4. Update `chain/consensus/filcns/upgrades.go`.
- Import `nv(XX+1) "github.com/filecoin-project/go-state-types/builtin/v(XX+1)/migration`.
- Add Schedule. [^3]
- Add Migration. [^4]
5. Add actorstype to the NewActorRegistry in `/chain/consensus/computestate.go`.
- Add `inv.Register(actorstypes.Version(XX+1), vm.ActorsVersionPredicate(actorstypes.Version(XX+1)), builtin.MakeRegistry(actorstypes.Version(XX+1))`.
6. Add upgrade field to `api/types.go/ForkUpgradeParams`.
- Add `UpgradeXxxxxHeight abi.ChainEpoch` to `ForkUpgradeParams` struct.
7. Add upgrade to `node/impl/full/state.go`.
- Add `UpgradeXxxxxHeight: build.UpgradeXxxxxHeight,`.
8. Add network version to `chain/state/statetree.go`.
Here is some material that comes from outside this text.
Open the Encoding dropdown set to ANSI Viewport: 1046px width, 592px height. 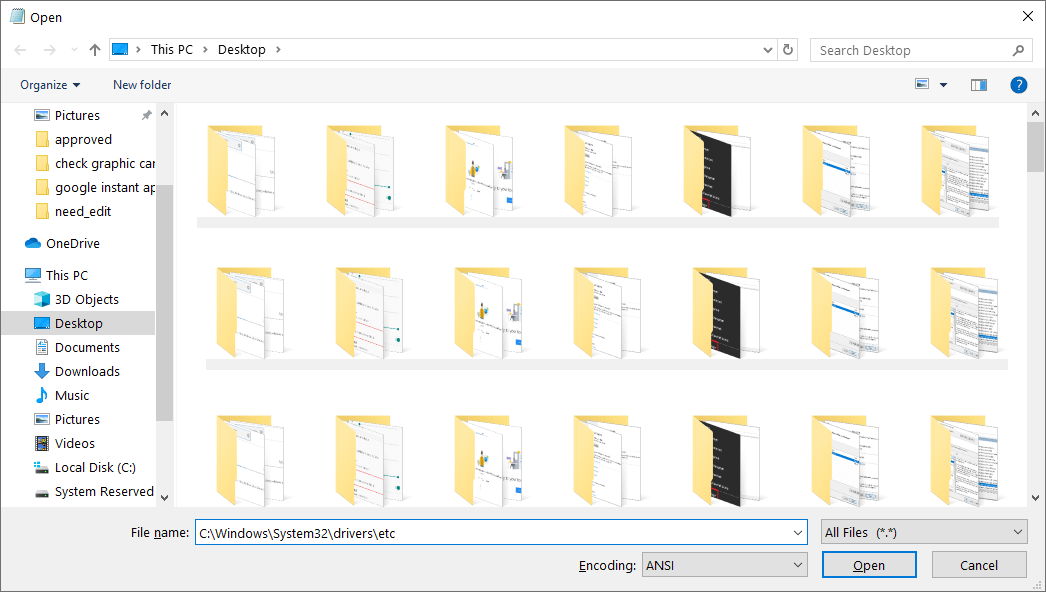[724, 564]
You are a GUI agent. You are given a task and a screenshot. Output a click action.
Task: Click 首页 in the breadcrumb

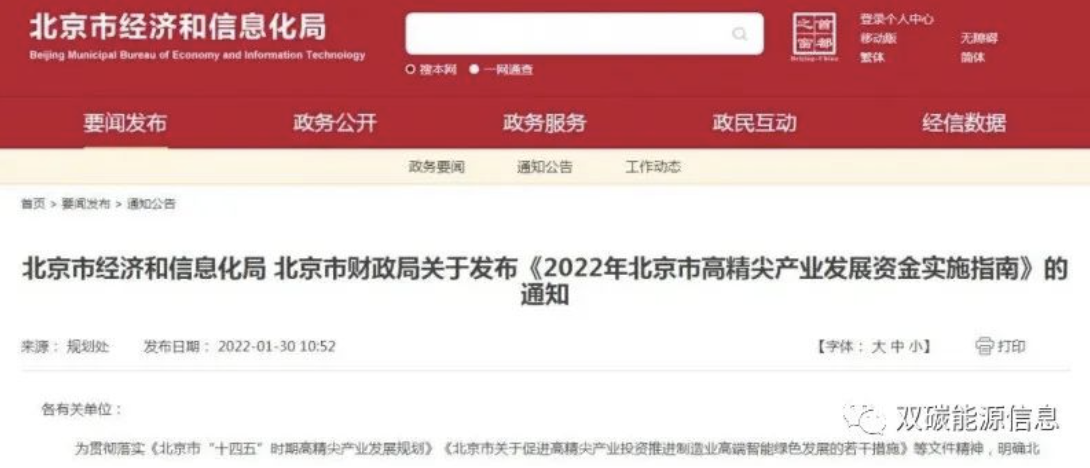(x=33, y=204)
- Add `network.VersionXX+1` to `VersionForNetwork` function.
9. Run `make gen`.
10. Run `make docsgen-cli`.
And you're done! These are all the steps necessary to create a network upgrade skeleton that you will be able to run in a local devnet, and creates a basis where you can start testing new FIPs. When running a local developer network from this Lotus branch, bringing in all it dependencies, you should be able to:
- Have a local developer network that starts at the current network version.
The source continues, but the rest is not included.